I don't know how to get started. Can anyone advise on what the proof conditions for a simplicial complex are, and how to go about proving them?
Also, if anyone has a more intuitive explanation on what a link is to help me to picture and draw the link of $\sigma$, I would be very grateful!
 A: There is a nice picture of what links are on Wikipedia:

The link of a simplex $\sigma$ is the set of simplices $\tau$ that don't intersect $\sigma$ but such that $\sigma \cup \tau$ is also a simplex. This is of course identical to the definition translated in English, but hopefully it helps.
So for the octahedron. Your first task should be to draw one:

and then number the vertices from $1$ to $6$. Let's say $1$ is the vertex on the left, $2,3,4,5$ are the vertex of the middle square in the clockwise order, and $6$ is the vertex on the right. Then you can write down exactly what the simplices are in $K$. It's a bit of a daunting task: there are 6 vertices, 12 edges, and 8 faces, so in total $1+6+12+8=27$ simplices (don't forget the empty set).
Now you want to find the links.
Let's start with the link of a vertex. Look at the vertex $1$ on the left for example. You're looking for simplices $\tau$ that 1. don't contain the vertex on the left ($1 \not\in \tau$), and 2. when you take the union $\{1\} \cup \tau$, this is still a vertex of $K$.


*

*For example, does the vertex on the right belong to the link? In other words, is $\{1\} \cap \{6\} = \varnothing$ and $\{1, 6\} \in K$? The first condition is OK, but the second condition isn't because there is no edge between $1$ and $6$. For the four other vertices, the two conditions are OK, because there is an edge from $1$ to the vertex. So in $\operatorname{lk} \{1\}$, the vertices are $\{2,3,4,5\}$.

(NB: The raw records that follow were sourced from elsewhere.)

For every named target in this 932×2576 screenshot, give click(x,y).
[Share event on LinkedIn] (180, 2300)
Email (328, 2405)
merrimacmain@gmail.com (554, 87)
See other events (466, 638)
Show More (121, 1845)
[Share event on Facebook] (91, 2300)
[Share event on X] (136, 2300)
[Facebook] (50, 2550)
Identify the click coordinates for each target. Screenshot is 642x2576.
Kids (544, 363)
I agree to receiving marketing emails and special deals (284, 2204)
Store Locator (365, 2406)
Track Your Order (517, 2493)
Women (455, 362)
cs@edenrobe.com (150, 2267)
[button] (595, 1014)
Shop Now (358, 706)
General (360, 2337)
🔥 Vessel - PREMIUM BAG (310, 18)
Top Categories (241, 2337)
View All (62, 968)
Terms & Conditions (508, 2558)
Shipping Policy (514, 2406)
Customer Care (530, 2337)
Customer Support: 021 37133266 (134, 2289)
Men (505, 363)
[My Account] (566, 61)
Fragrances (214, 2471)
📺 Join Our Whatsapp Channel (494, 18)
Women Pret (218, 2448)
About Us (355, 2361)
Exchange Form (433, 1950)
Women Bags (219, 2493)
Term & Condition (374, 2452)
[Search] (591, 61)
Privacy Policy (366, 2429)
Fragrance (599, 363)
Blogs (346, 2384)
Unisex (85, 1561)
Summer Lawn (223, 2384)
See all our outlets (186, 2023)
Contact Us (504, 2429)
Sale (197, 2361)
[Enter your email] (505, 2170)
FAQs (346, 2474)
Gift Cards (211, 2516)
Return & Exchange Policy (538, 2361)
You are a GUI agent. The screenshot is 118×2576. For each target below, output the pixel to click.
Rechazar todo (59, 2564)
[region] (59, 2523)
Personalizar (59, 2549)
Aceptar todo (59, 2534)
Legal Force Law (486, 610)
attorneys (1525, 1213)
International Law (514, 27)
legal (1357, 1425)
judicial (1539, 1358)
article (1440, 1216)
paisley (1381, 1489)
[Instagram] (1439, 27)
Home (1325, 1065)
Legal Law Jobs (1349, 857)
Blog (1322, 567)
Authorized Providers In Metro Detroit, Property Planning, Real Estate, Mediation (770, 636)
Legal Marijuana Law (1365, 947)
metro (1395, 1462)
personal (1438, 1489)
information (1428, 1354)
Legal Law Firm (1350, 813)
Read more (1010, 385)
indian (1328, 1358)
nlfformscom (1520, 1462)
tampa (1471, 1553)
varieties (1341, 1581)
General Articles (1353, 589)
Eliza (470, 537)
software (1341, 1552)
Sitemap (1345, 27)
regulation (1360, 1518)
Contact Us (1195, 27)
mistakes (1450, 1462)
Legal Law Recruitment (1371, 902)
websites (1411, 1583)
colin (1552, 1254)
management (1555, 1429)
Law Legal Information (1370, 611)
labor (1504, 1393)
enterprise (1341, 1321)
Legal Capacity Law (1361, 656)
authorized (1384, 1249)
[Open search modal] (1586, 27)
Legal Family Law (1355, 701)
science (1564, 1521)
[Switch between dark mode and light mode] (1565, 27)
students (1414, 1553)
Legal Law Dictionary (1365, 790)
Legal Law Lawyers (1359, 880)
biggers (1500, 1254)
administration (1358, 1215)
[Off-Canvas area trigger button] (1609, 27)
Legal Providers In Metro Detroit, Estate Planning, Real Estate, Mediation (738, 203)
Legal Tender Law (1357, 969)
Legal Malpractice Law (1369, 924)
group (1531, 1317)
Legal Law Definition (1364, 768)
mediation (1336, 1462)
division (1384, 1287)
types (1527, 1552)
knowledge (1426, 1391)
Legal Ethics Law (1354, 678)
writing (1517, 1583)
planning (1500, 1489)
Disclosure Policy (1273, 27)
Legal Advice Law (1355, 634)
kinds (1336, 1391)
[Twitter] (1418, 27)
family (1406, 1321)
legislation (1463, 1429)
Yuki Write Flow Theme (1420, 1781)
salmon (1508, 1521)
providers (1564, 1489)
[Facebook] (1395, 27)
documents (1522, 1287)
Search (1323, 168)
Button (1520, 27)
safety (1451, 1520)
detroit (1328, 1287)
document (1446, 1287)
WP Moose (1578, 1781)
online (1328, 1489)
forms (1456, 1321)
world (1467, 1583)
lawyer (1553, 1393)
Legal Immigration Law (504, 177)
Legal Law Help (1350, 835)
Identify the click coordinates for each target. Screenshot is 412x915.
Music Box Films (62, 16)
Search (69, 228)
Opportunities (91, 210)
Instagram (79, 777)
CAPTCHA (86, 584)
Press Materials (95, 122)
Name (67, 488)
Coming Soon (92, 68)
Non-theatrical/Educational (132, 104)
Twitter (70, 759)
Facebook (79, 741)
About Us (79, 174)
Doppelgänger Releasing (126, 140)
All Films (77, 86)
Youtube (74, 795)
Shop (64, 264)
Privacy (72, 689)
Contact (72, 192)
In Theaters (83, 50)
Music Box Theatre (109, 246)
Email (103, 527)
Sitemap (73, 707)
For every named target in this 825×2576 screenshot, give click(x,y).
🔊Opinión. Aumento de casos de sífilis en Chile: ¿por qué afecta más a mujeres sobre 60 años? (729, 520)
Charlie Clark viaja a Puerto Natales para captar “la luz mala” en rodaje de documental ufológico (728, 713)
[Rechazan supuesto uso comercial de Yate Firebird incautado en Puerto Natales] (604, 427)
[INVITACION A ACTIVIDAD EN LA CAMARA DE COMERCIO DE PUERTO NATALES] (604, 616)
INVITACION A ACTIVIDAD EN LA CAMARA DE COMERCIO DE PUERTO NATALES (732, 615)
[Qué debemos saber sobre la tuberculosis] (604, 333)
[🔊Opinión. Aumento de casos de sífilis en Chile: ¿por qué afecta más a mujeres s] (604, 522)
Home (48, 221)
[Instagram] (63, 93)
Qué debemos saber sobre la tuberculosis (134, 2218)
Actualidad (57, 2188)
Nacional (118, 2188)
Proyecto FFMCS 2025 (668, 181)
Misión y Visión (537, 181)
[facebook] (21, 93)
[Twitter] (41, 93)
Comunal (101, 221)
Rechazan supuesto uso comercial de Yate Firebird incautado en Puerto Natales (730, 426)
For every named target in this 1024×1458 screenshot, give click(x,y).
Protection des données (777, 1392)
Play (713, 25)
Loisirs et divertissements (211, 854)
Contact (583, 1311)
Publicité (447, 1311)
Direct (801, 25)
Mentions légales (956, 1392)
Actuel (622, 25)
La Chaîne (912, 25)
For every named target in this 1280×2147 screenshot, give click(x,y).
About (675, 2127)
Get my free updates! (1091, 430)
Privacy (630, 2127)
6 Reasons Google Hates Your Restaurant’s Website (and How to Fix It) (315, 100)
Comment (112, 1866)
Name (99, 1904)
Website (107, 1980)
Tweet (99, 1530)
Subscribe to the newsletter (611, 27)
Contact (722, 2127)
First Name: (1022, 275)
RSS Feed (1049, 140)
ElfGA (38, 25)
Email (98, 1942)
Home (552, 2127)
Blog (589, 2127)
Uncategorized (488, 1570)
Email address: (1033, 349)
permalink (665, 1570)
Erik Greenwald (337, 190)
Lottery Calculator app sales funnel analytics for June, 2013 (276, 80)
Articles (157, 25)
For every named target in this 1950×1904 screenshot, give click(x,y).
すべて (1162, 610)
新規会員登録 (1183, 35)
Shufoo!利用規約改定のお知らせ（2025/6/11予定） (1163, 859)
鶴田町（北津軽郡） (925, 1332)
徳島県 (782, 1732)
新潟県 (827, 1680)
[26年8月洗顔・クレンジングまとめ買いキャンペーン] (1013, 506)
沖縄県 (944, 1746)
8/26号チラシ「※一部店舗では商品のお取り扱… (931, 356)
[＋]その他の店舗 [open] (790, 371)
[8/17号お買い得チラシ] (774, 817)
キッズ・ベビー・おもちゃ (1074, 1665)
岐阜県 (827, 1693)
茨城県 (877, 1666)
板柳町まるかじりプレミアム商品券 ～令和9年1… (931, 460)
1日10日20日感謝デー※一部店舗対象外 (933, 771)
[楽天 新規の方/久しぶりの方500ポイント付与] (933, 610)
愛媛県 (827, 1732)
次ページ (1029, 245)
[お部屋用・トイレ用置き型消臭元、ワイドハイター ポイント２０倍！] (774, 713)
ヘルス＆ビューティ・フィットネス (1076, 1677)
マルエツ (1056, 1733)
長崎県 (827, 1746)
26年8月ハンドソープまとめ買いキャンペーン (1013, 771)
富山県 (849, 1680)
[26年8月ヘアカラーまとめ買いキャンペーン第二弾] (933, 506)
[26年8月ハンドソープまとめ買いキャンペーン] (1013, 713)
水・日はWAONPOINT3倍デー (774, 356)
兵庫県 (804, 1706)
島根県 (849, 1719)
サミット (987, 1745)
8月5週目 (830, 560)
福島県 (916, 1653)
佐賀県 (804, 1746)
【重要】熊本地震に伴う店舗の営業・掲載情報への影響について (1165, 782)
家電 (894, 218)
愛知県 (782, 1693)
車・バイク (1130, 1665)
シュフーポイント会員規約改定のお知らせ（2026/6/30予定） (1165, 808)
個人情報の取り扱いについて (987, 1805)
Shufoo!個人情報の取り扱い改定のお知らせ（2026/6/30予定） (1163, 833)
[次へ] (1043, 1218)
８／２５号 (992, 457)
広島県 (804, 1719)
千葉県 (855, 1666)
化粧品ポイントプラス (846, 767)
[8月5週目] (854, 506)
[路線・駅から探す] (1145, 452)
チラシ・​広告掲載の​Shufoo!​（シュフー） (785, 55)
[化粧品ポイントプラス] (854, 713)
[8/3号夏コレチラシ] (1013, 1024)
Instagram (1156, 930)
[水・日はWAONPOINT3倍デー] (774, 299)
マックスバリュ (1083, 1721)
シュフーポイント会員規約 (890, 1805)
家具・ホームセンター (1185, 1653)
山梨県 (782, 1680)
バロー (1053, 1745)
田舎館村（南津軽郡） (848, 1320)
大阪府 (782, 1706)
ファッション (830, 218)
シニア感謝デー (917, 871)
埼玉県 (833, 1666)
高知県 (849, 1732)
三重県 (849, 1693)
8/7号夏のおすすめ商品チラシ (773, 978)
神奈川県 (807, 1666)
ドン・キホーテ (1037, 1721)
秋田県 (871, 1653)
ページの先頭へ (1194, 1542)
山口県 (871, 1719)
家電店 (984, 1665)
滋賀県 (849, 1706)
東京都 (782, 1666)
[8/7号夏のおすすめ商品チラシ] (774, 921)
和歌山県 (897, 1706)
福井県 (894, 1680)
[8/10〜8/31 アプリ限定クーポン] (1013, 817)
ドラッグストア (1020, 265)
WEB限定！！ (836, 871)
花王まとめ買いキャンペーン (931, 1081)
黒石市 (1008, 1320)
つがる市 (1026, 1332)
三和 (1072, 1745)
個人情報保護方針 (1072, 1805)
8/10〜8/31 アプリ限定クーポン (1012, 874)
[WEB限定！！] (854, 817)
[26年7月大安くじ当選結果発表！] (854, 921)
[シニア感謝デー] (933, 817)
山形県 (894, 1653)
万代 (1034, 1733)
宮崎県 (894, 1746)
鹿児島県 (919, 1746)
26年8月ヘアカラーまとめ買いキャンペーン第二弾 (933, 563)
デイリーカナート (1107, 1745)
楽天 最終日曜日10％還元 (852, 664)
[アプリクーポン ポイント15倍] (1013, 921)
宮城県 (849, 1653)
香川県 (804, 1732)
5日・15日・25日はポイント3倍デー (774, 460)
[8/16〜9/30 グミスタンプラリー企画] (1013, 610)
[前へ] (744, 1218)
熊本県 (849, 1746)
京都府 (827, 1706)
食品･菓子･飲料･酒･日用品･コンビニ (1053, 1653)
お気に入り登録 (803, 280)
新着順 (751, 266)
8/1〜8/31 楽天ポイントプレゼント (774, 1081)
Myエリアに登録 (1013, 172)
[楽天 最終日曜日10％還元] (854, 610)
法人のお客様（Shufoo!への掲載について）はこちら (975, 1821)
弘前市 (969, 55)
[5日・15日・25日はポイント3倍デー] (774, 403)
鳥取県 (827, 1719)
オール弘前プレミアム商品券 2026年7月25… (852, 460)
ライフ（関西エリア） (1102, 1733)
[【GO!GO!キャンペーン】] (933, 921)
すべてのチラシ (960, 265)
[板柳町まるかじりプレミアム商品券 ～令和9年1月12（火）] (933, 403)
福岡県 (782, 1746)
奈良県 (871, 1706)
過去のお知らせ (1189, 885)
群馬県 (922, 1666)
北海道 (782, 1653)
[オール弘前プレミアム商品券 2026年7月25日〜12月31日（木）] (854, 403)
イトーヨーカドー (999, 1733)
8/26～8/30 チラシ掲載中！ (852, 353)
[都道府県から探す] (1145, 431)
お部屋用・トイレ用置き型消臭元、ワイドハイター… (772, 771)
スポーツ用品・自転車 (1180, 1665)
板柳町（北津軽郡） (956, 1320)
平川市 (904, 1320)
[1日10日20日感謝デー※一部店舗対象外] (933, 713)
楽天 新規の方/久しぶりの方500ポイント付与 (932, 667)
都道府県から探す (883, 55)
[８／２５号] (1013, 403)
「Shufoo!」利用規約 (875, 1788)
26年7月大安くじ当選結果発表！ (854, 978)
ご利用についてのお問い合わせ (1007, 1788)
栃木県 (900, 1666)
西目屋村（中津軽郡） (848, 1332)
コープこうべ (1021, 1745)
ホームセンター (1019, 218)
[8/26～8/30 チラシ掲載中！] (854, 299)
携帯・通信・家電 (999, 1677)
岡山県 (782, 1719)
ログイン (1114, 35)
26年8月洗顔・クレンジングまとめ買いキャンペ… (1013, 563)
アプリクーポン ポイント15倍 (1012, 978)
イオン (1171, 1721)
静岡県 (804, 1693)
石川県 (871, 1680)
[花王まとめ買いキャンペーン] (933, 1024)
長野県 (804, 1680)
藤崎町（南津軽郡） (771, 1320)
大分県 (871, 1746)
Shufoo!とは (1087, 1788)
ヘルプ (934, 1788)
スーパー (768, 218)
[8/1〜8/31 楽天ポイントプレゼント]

*What about the edges? Does an edge between two elements of $\{2,3,4,5\}$ belong to the link? Yes: if you take such an edge and add the vertex $1$, then this is a simplex of the octahedron: there are faces $\{1,2,3\}, ${1,3,4} etc. So the whole square in the middle of the octahedron is included in the link of $1$.

*There are no $2$-faces between the vertices of $\{2,3,4,5\}$ so we are done: the link of the vertex on the right is the square in the middle, between the orange/pink and green parts.
Now hopefully you can try to find the links of a edge and of a face. It's the kind of exercise that you don't "get" if you don't do it yourself so I'll leave you to it.